-- Work request --
Copying nothing before it, reproduce the line that holds "Viewport: 820px width, 480px height." and every line after it in the data, exactly.

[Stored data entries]
Content starts

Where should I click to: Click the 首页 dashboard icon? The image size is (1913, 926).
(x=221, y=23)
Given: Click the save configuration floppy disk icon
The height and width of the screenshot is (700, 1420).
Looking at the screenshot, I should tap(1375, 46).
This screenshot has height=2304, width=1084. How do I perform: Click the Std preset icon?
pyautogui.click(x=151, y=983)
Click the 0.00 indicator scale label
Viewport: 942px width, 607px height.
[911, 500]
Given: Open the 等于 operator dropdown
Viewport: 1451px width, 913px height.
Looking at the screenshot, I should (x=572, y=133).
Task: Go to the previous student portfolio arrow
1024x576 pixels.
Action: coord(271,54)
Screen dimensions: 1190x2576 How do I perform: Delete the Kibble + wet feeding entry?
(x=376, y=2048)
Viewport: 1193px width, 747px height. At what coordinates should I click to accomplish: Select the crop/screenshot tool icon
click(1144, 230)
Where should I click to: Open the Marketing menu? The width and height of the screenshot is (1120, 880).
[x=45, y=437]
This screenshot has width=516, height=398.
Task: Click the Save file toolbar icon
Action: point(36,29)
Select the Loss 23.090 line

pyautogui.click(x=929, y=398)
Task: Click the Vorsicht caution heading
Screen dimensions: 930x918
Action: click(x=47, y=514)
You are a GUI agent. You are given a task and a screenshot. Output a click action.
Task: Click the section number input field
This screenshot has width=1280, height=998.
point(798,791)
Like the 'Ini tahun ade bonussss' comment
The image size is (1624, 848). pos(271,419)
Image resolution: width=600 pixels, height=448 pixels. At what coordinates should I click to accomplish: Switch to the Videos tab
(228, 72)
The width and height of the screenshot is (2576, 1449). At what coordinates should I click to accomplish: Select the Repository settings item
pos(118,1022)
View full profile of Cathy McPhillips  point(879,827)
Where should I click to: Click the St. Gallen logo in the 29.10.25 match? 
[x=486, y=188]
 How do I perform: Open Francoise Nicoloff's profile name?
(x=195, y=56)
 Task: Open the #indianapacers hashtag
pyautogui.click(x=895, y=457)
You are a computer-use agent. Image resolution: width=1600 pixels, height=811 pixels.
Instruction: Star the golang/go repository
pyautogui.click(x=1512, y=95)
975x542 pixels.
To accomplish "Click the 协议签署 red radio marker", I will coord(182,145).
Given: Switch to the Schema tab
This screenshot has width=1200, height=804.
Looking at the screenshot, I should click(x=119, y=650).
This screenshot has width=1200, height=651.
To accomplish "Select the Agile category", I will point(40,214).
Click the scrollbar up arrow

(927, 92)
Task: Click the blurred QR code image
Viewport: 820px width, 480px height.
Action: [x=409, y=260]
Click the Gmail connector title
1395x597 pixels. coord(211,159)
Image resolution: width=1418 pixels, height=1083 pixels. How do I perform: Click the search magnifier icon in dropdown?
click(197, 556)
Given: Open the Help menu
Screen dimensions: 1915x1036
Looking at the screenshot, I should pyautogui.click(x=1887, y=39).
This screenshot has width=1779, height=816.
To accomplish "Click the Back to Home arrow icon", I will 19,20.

Content ends

-- Answer section --
Viewport: 820px width, 480px height.
Action: [x=409, y=260]
Click the Gmail connector title
1395x597 pixels. coord(211,159)
Image resolution: width=1418 pixels, height=1083 pixels. How do I perform: Click the search magnifier icon in dropdown?
click(197, 556)
Given: Open the Help menu
Screen dimensions: 1915x1036
Looking at the screenshot, I should pyautogui.click(x=1887, y=39).
This screenshot has width=1779, height=816.
To accomplish "Click the Back to Home arrow icon", I will 19,20.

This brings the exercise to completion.